The main reason to do so is to be nimble, it's to be able to react to incidents as fast as you can and change, and to make potential deployment patterns possible.

From time to time, you need to do something with customer facing infrastructure: Remove the DNS entry, watch the traffic drain over the next 5-10 minutes, and then do what you need to do on the device, test, and then add it back in the DNS again, from which you can watch traffic return to normal levels and verify everything is good.

[+] megous|6 years ago|reply
Thankfully this is one of those things, that you don't need to respect. TTLs are just suggested values in the end (the standard may disagree).

I just checked, and I actually have TTL forced to 1 day in dnscrypt-proxy. My internet experience is fine. I guess I never noticed in the last 2 years or so.

[+] gpm|6 years ago|reply
Why does DNS cache expiration need to be in the critical path?

Instead of a browser doing

1. Local DNS lookup (resulting in expired entry)

2. DNS query

3. DNS response

4. HTTP request

why not do

1. Local DNS lookup (resulting in expired entry)

2.1. DNS query

2.2. HTTP request

3. DNS response

4. If DNS response changed and HTTP request failed, HTTP request again

Maybe use two expiration lengths, one that results in flow 2 and a much longer one that results in flow 1.

[+] dsp|6 years ago|reply
Ya, this is roughly what the fb apps do. Dns rarely blocks, and changes are seen quickly.
[+] teddyh|6 years ago|reply
Probably because the gain in milliseconds is not worth the code complexity of parallell executing code.
[+] MayeulC|6 years ago|reply
Well, in my case it makes sense, I think: I host my server at home, and have a dynamic IPv4. I don't know when it could change, so I just set the TTL to something low.

Since the traffic is low, though, I can afford to check for an IP change every ~5min, and although I set a TTL of ~15min on most services, the main CNAME (ovh-provided dynamic dns service, TTL set by them) is set to 60s.

My IPv6 record was set to 1h, but I'll look into increasing it. It is true that my mobile phone often pings my server, so I imagine that it could reduce the battery usage.

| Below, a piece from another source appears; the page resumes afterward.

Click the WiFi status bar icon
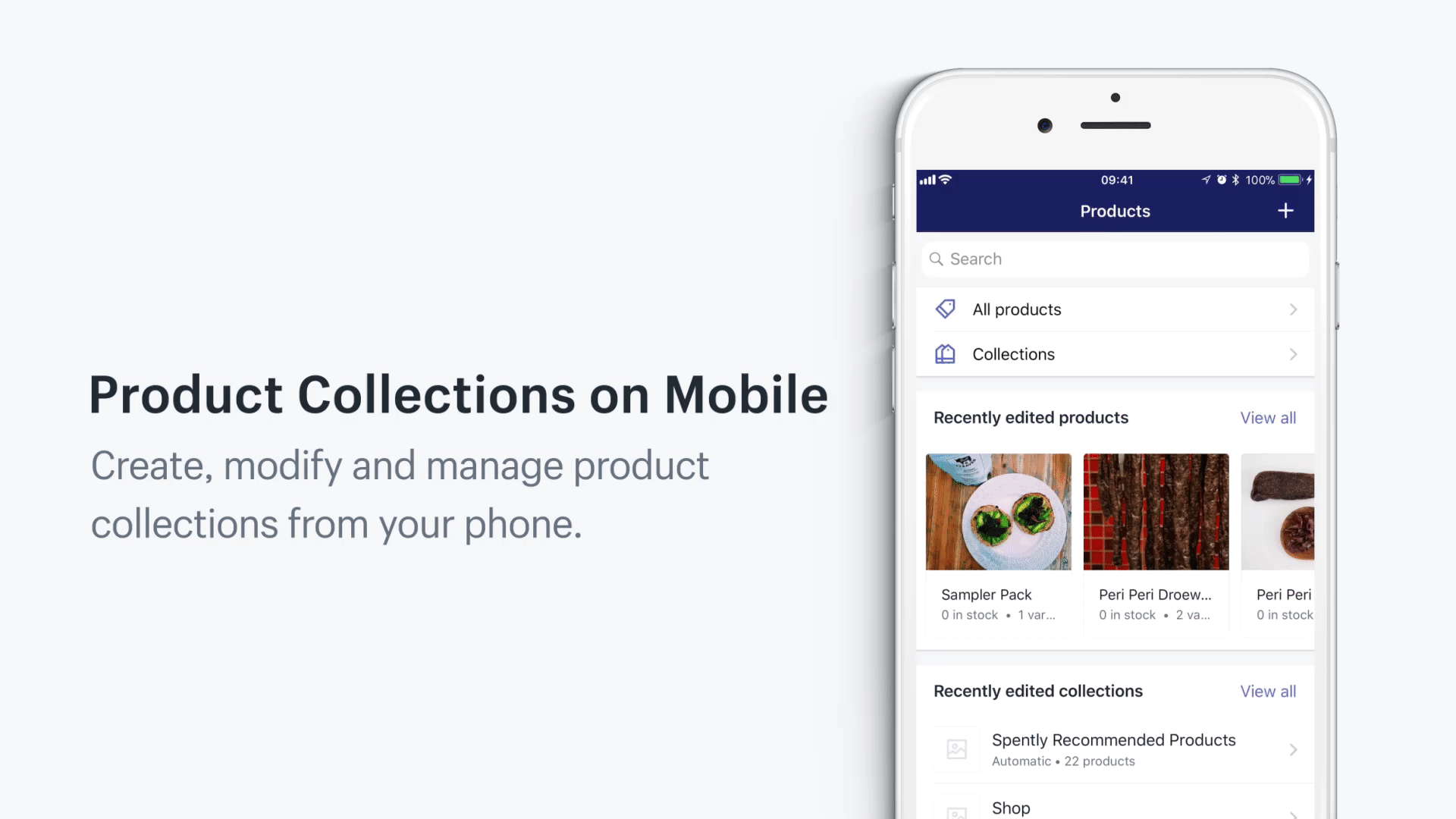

[+] jimnotgym|6 years ago|reply
Please excuse any ignorant use of terminology, I am not a DNS expert like others on here, but I can share some experience in the smaller business world.

A company I worked with a couple of years ago was using Dyn as their DNS provider, and one day we got a notifcation that we had passed the usage limits for our account. This seemed impossible considering our site was getting a couple of hundred unique visitors a day. A few things came out of the analytics.

1) A short TTL on an A record had been left on from a website migration project. The majority of the requests were coming from our internal website administrators. I moved it up to a couple of hours and this went a way.

2) We were getting a huge amount of AAAA record hits. I think most modern browsers/OS try quad A first??? We didn't have IPv6 configured, and therefore the negative resolution had a TTL set to the minimum on the SOA record, which was 1second! A change of this to 60 caused a huge reduction in requests. I suppose I should have set up ipv6, but I didn't.

3) When we sent out stuff to our mailing list the SPF (or rather TXT) records saw a peak that was off the chart. We had a pretty settled infrasructure, so I moved that TTL to a day (I think from memory) and it flattened the peak somewhat.

4) There was a large peak in MX request around 9am. I put this down to people opening their email when they got to work and replying to us. I had to set the TTL to a couple of days (of course) to smooth that one.

I like to think it was worthwhile and improved things for users. I at least had a nice warm glow that I had saved the internet from a bunch of junk requests, and it just felt tidier.